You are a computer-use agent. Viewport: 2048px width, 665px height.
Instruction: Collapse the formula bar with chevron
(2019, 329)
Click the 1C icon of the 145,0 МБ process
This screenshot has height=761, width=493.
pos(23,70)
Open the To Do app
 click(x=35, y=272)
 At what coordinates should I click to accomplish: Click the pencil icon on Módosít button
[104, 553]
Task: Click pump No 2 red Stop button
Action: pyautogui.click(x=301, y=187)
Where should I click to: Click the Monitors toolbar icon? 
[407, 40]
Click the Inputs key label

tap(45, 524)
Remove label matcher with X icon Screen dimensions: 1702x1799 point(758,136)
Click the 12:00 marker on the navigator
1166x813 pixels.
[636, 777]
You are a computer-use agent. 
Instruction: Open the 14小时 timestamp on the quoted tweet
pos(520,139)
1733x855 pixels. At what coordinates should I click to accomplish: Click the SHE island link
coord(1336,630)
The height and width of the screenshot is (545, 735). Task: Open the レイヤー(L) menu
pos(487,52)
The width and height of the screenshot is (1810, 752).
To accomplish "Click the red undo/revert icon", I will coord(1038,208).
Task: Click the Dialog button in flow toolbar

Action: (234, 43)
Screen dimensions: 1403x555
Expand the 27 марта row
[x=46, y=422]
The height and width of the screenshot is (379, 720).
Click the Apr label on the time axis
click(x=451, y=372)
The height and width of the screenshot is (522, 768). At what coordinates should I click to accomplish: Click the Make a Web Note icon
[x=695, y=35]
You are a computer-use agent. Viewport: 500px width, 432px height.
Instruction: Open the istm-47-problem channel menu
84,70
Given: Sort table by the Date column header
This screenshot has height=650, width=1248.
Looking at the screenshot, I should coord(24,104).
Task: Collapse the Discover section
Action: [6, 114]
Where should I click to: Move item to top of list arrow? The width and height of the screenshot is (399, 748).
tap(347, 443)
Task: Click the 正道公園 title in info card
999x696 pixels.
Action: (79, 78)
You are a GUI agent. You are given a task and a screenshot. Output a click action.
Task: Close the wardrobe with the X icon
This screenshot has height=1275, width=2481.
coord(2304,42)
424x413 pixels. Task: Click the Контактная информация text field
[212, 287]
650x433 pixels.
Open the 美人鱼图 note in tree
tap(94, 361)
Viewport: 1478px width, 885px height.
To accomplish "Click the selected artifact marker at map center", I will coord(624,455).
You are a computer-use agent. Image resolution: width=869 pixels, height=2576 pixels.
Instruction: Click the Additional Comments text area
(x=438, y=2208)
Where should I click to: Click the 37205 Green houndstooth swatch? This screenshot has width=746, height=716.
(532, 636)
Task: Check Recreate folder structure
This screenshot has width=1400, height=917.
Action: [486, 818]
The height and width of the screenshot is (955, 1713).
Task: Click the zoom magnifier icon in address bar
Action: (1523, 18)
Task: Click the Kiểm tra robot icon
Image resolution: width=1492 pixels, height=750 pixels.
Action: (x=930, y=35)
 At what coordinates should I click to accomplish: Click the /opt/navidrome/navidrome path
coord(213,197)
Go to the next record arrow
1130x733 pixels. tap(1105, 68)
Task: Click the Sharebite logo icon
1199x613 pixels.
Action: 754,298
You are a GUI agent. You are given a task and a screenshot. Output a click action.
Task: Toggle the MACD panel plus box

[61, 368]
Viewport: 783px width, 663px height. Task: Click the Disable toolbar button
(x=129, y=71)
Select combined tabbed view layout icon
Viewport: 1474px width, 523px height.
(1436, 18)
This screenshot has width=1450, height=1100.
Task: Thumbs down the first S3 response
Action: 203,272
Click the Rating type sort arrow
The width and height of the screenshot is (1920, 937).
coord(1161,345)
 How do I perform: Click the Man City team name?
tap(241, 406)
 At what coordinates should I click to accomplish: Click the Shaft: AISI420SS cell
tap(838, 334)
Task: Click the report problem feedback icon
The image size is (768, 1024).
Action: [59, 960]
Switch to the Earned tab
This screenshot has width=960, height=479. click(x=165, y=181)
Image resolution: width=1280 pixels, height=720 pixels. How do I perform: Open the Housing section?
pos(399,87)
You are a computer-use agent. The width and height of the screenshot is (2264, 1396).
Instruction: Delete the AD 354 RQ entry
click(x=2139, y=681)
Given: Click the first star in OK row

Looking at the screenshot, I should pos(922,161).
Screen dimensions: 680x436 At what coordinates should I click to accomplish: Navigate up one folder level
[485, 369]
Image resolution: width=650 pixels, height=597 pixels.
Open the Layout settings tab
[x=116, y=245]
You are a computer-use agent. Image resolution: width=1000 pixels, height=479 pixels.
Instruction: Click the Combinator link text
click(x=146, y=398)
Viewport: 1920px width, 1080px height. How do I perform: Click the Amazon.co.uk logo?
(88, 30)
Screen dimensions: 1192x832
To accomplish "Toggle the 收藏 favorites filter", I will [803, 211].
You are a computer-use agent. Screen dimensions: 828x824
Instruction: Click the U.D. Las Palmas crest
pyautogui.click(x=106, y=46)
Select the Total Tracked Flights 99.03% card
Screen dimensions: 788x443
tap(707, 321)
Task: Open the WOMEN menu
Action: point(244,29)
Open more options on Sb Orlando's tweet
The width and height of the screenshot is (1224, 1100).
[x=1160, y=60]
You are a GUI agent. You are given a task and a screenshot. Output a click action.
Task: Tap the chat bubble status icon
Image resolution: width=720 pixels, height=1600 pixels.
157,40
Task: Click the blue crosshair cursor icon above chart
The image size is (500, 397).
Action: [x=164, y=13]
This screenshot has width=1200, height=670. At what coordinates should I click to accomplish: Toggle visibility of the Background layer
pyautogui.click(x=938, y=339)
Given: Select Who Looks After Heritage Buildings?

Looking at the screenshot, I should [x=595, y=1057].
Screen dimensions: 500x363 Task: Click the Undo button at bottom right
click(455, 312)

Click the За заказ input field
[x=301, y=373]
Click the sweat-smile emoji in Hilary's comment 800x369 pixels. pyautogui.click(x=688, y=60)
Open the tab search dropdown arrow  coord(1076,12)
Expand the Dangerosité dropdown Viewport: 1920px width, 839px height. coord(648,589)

TASK OBJECTIVE: Each entry above needs to be output exactly.

WRITTEN ANSWER:
You are a computer-use agent. Viewport: 2048px width, 665px height.
Instruction: Collapse the formula bar with chevron
(2019, 329)
Click the 1C icon of the 145,0 МБ process
This screenshot has height=761, width=493.
pos(23,70)
Open the To Do app
 click(x=35, y=272)
 At what coordinates should I click to accomplish: Click the pencil icon on Módosít button
[104, 553]
Task: Click pump No 2 red Stop button
Action: pyautogui.click(x=301, y=187)
Where should I click to: Click the Monitors toolbar icon? 
[407, 40]
Click the Inputs key label

tap(45, 524)
Remove label matcher with X icon Screen dimensions: 1702x1799 point(758,136)
Click the 12:00 marker on the navigator
1166x813 pixels.
[636, 777]
You are a computer-use agent. 
Instruction: Open the 14小时 timestamp on the quoted tweet
pos(520,139)
1733x855 pixels. At what coordinates should I click to accomplish: Click the SHE island link
coord(1336,630)
The height and width of the screenshot is (545, 735). Task: Open the レイヤー(L) menu
pos(487,52)
The width and height of the screenshot is (1810, 752).
To accomplish "Click the red undo/revert icon", I will coord(1038,208).
Task: Click the Dialog button in flow toolbar

Action: (234, 43)
Screen dimensions: 1403x555
Expand the 27 марта row
[x=46, y=422]
The height and width of the screenshot is (379, 720).
Click the Apr label on the time axis
click(x=451, y=372)
The height and width of the screenshot is (522, 768). At what coordinates should I click to accomplish: Click the Make a Web Note icon
[x=695, y=35]
You are a computer-use agent. Viewport: 500px width, 432px height.
Instruction: Open the istm-47-problem channel menu
84,70
Given: Sort table by the Date column header
This screenshot has height=650, width=1248.
Looking at the screenshot, I should coord(24,104).
Task: Collapse the Discover section
Action: [6, 114]
Where should I click to: Move item to top of list arrow? The width and height of the screenshot is (399, 748).
tap(347, 443)
Task: Click the 正道公園 title in info card
999x696 pixels.
Action: (79, 78)
You are a GUI agent. You are given a task and a screenshot. Output a click action.
Task: Close the wardrobe with the X icon
This screenshot has height=1275, width=2481.
coord(2304,42)
424x413 pixels. Task: Click the Контактная информация text field
[212, 287]
650x433 pixels.
Open the 美人鱼图 note in tree
tap(94, 361)
Viewport: 1478px width, 885px height.
To accomplish "Click the selected artifact marker at map center", I will coord(624,455).
You are a computer-use agent. Image resolution: width=869 pixels, height=2576 pixels.
Instruction: Click the Additional Comments text area
(x=438, y=2208)
Where should I click to: Click the 37205 Green houndstooth swatch? This screenshot has width=746, height=716.
(532, 636)
Task: Check Recreate folder structure
This screenshot has width=1400, height=917.
Action: [486, 818]
The height and width of the screenshot is (955, 1713).
Task: Click the zoom magnifier icon in address bar
Action: (1523, 18)
Task: Click the Kiểm tra robot icon
Image resolution: width=1492 pixels, height=750 pixels.
Action: (x=930, y=35)
 At what coordinates should I click to accomplish: Click the /opt/navidrome/navidrome path
coord(213,197)
Go to the next record arrow
1130x733 pixels. tap(1105, 68)
Task: Click the Sharebite logo icon
1199x613 pixels.
Action: 754,298
You are a GUI agent. You are given a task and a screenshot. Output a click action.
Task: Toggle the MACD panel plus box

[61, 368]
Viewport: 783px width, 663px height. Task: Click the Disable toolbar button
(x=129, y=71)
Select combined tabbed view layout icon
Viewport: 1474px width, 523px height.
(1436, 18)
This screenshot has width=1450, height=1100.
Task: Thumbs down the first S3 response
Action: 203,272
Click the Rating type sort arrow
The width and height of the screenshot is (1920, 937).
coord(1161,345)
 How do I perform: Click the Man City team name?
tap(241, 406)
 At what coordinates should I click to accomplish: Click the Shaft: AISI420SS cell
tap(838, 334)
Task: Click the report problem feedback icon
The image size is (768, 1024).
Action: [59, 960]
Switch to the Earned tab
This screenshot has width=960, height=479. click(x=165, y=181)
Image resolution: width=1280 pixels, height=720 pixels. How do I perform: Open the Housing section?
pos(399,87)
You are a computer-use agent. The width and height of the screenshot is (2264, 1396).
Instruction: Delete the AD 354 RQ entry
click(x=2139, y=681)
Given: Click the first star in OK row

Looking at the screenshot, I should pos(922,161).
Screen dimensions: 680x436 At what coordinates should I click to accomplish: Navigate up one folder level
[485, 369]
Image resolution: width=650 pixels, height=597 pixels.
Open the Layout settings tab
[x=116, y=245]
You are a computer-use agent. Image resolution: width=1000 pixels, height=479 pixels.
Instruction: Click the Combinator link text
click(x=146, y=398)
Viewport: 1920px width, 1080px height. How do I perform: Click the Amazon.co.uk logo?
(88, 30)
Screen dimensions: 1192x832
To accomplish "Toggle the 收藏 favorites filter", I will [803, 211].
You are a computer-use agent. Screen dimensions: 828x824
Instruction: Click the U.D. Las Palmas crest
pyautogui.click(x=106, y=46)
Select the Total Tracked Flights 99.03% card
Screen dimensions: 788x443
tap(707, 321)
Task: Open the WOMEN menu
Action: point(244,29)
Open more options on Sb Orlando's tweet
The width and height of the screenshot is (1224, 1100).
[x=1160, y=60]
You are a GUI agent. You are given a task and a screenshot. Output a click action.
Task: Tap the chat bubble status icon
Image resolution: width=720 pixels, height=1600 pixels.
157,40
Task: Click the blue crosshair cursor icon above chart
The image size is (500, 397).
Action: [x=164, y=13]
This screenshot has width=1200, height=670. At what coordinates should I click to accomplish: Toggle visibility of the Background layer
pyautogui.click(x=938, y=339)
Given: Select Who Looks After Heritage Buildings?

Looking at the screenshot, I should [x=595, y=1057].
Screen dimensions: 500x363 Task: Click the Undo button at bottom right
click(455, 312)

Click the За заказ input field
[x=301, y=373]
Click the sweat-smile emoji in Hilary's comment 800x369 pixels. pyautogui.click(x=688, y=60)
Open the tab search dropdown arrow  coord(1076,12)
Expand the Dangerosité dropdown Viewport: 1920px width, 839px height. coord(648,589)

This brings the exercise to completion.